You emphasize that you are trying to teach your children to have a good relationship with food and movement. You are worried about the impact the physician’s words will have on your daughter and her level of anxiety around her body/food/exercise.
You are not sure how best to proceed while balancing her daughter’s physical health and emotional wellbeing.
Information about the plan:
If learner probes and/or asks about what you would like for the plan to be, please provide some or all of this information (or similar- ok to improvise, these do not need to be verbatim):
I don’t want Alexis to have to go back to that doctor, but I know that he is the only pediatric specialist we can go to with our insurance. I am really worried about this lab finding, and don’t want to just let it go I think he was going overboard, but what he said made me feel really worried for her too.
I know it would be good for all of us to lose some weight. We’re trying, but it’s really hard.

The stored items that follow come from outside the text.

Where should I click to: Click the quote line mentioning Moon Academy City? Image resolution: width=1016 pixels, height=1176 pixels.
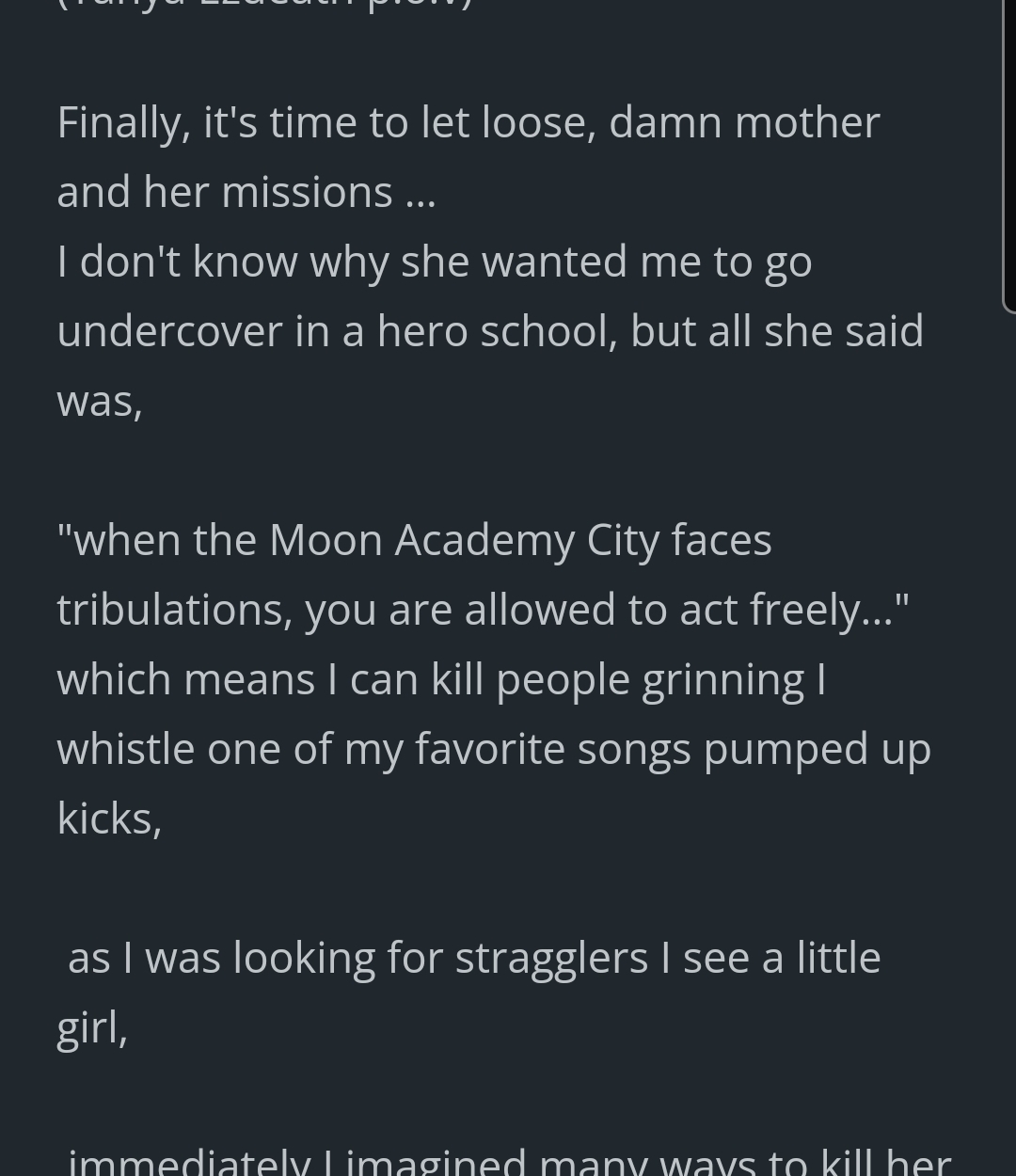pos(414,540)
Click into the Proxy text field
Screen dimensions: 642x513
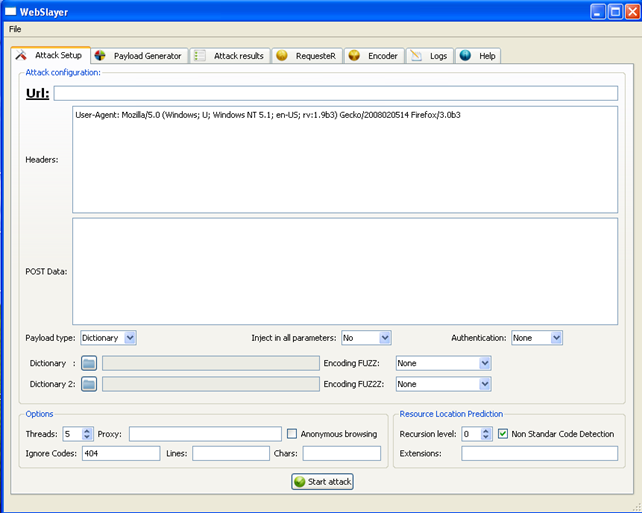203,434
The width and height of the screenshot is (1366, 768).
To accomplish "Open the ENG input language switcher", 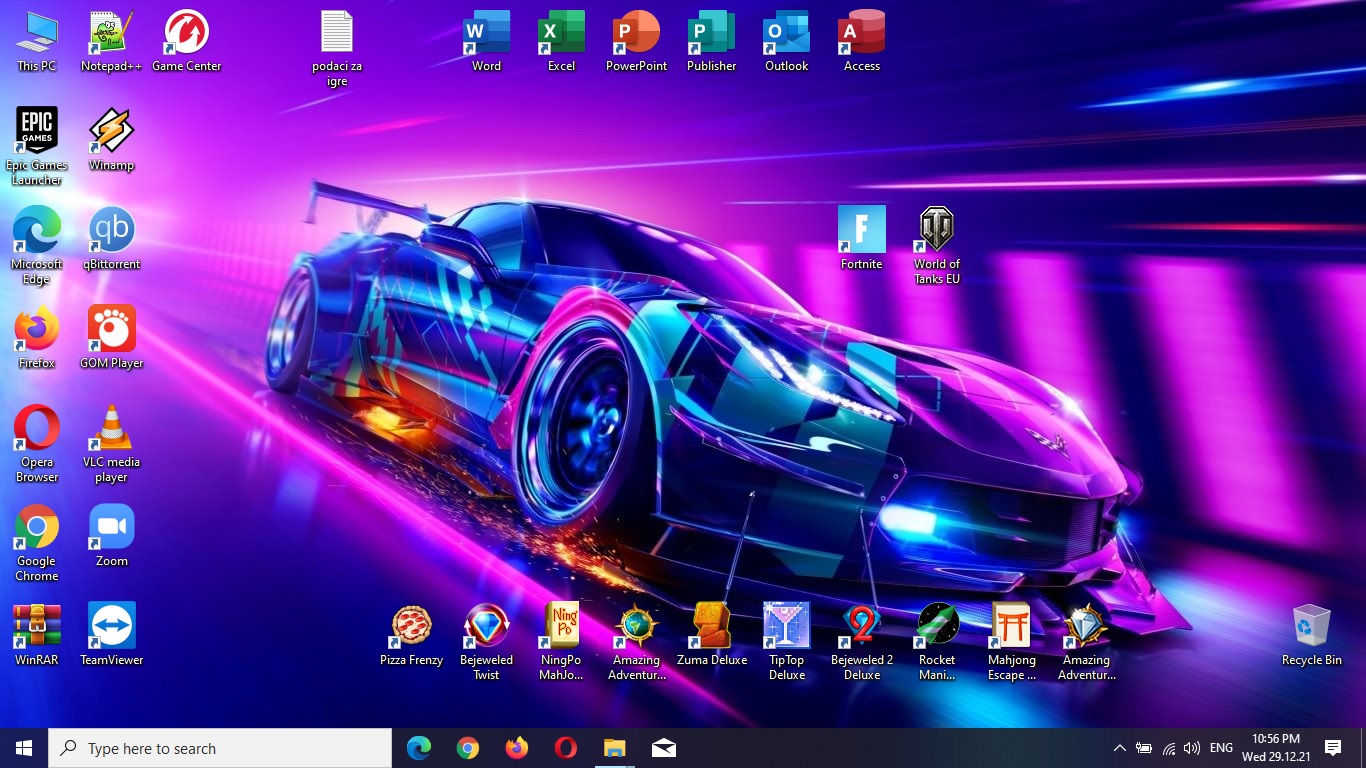I will tap(1221, 748).
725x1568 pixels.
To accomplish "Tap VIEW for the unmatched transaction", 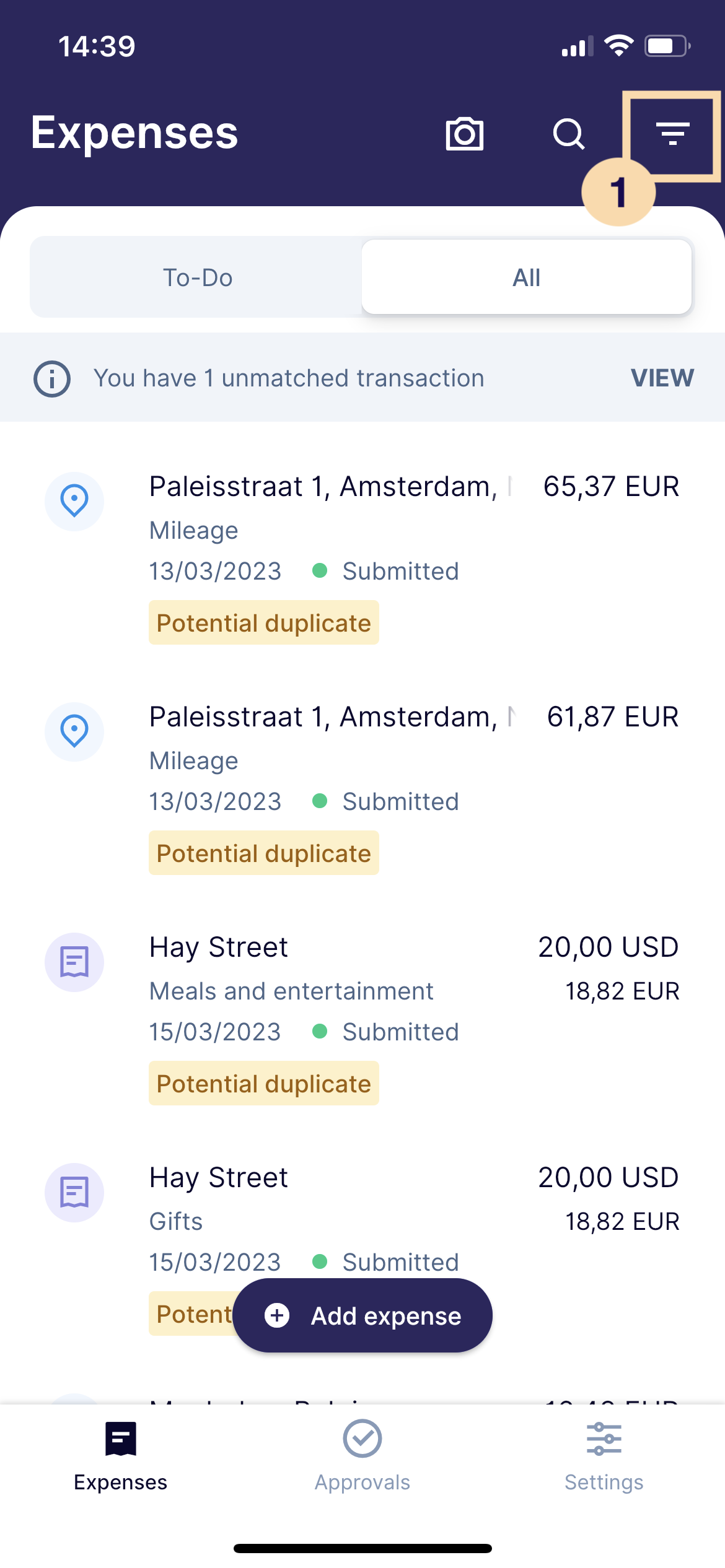I will pyautogui.click(x=662, y=378).
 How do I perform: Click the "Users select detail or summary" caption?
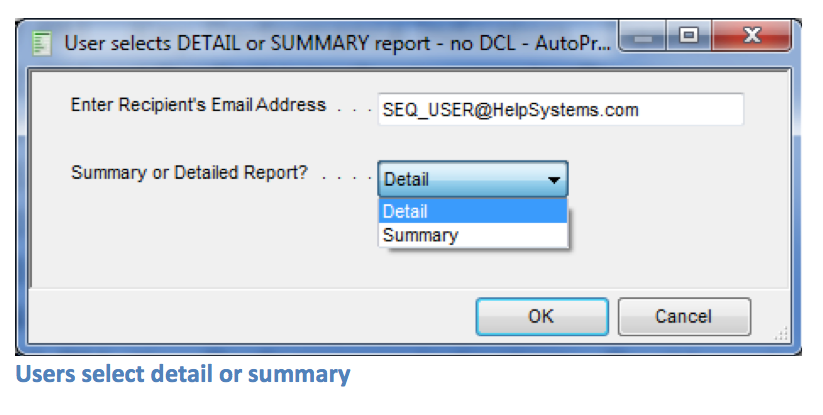tap(183, 375)
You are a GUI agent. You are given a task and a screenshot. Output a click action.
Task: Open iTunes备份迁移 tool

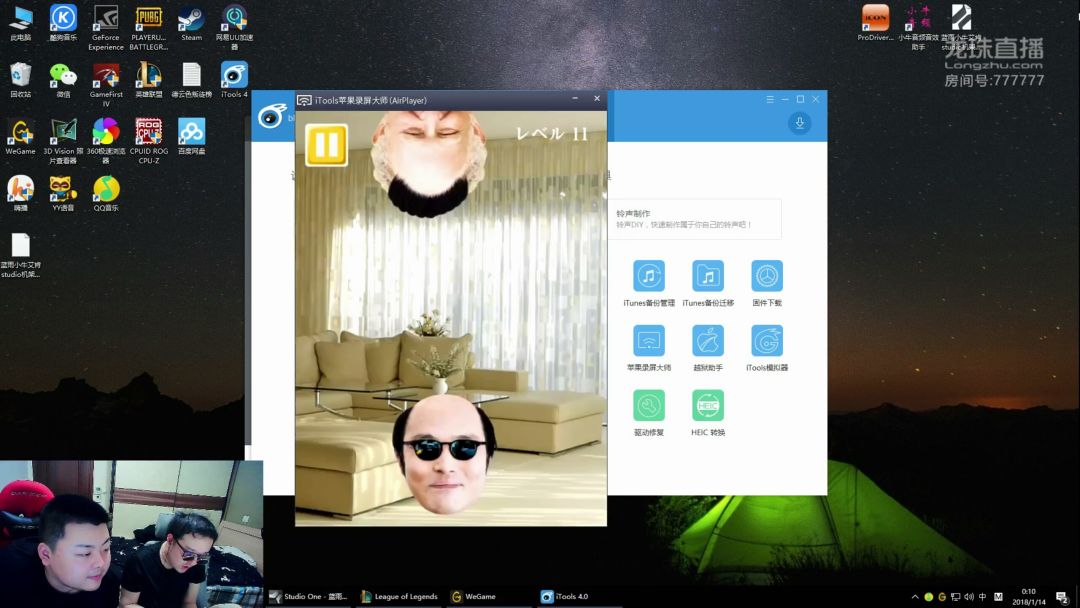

Everyone in our family is overweight. Both of my parents had diabetes, and I had diabetes when I was pregnant, and now I have prediabetes. I don’t want that for Alexis.
We are already doing all the things he told us to do—he acted like she was lying when she said that she does gymnastics, swimming, and plays outside a lot!
The doctor gave me a reproachful look when she was talking about a birthday party she went to over the weekend—he asked, and she said she had pizza and cake. Of course she did—it was a birthday party!
I want this doctor to know how harmful their words were. No child deserves to be shamed and spoken to like that and no parent ever wants to see their child upset after a visit to the doctor like that.
I’m worried Alexis will end up with an eating disorder. I counted calories for years! I still struggle with my body image and relationship with food. I don’t want that for her.
I realize you (the pediatrician) and the doctor we saw likely have a professional relationship, and I am worried about ‘bad mouthing’ him (especially if we end up having to go back to see him). I don’t necessarily want this other doctor to get in trouble—I just want him to do better.
If learner acknowledges the harm, agrees to raise this concern with the other physician, and tries to work with you to come up with a plan that addresses both the harm caused at the visit and the need to address the lab abnormality, you will be satisfied— even if the encounter hasn’t completely come to a close (unlikely in 10 min to cover all this), you or the facilitator can end the simulation and move on to the debrief if this is the direction the simulation takes.
If learner is apologetic, but doesn’t help develop a plan that addresses the physician’s behavior AND Alexis’s physical & emotional health, you are thankful, but it leaves you wanting more in terms of an action plan.
Examples:
Learner says, “I’m sorry you had to experience that/no one deserves to experience that.” But doesn’t say more.
Learner says, “That sounds really difficult. I don’t want Alexis to feel that way either. I wish he hadn’t said those things.”
You should respond with appreciation for their acknowledgement, but continue to push them on needing to know what to do next for your child and wanting the specialist’s behavior to be addressed.
If the learner tries to brush past it, stumbles with knowing how to address someone else’s behavior; tries to validate in a way that makes it seem like Alexis’s and your responses are the problem, rather than the action of the physician; or defends the other doctor, this makes you frustrated.
Examples:
Learner says “I’m not sure there’s anything I can do/cannot control his behavior” Learner says “I’m sorry you feel that way”
Learner says, “Wow, I’ve known Dr Smith for years. I’m surprised to hear that your experience was like that—usually patients love him!”
Please respond with increasing frustration if one of these tactics is used. This experience was difficult for you and you want them to acknowledge the harm that was done. You are more compelled to be an advocate for your daughter than you might be for yourself in a similar situation. De-escalate if learner shifts to a more optimal strategy.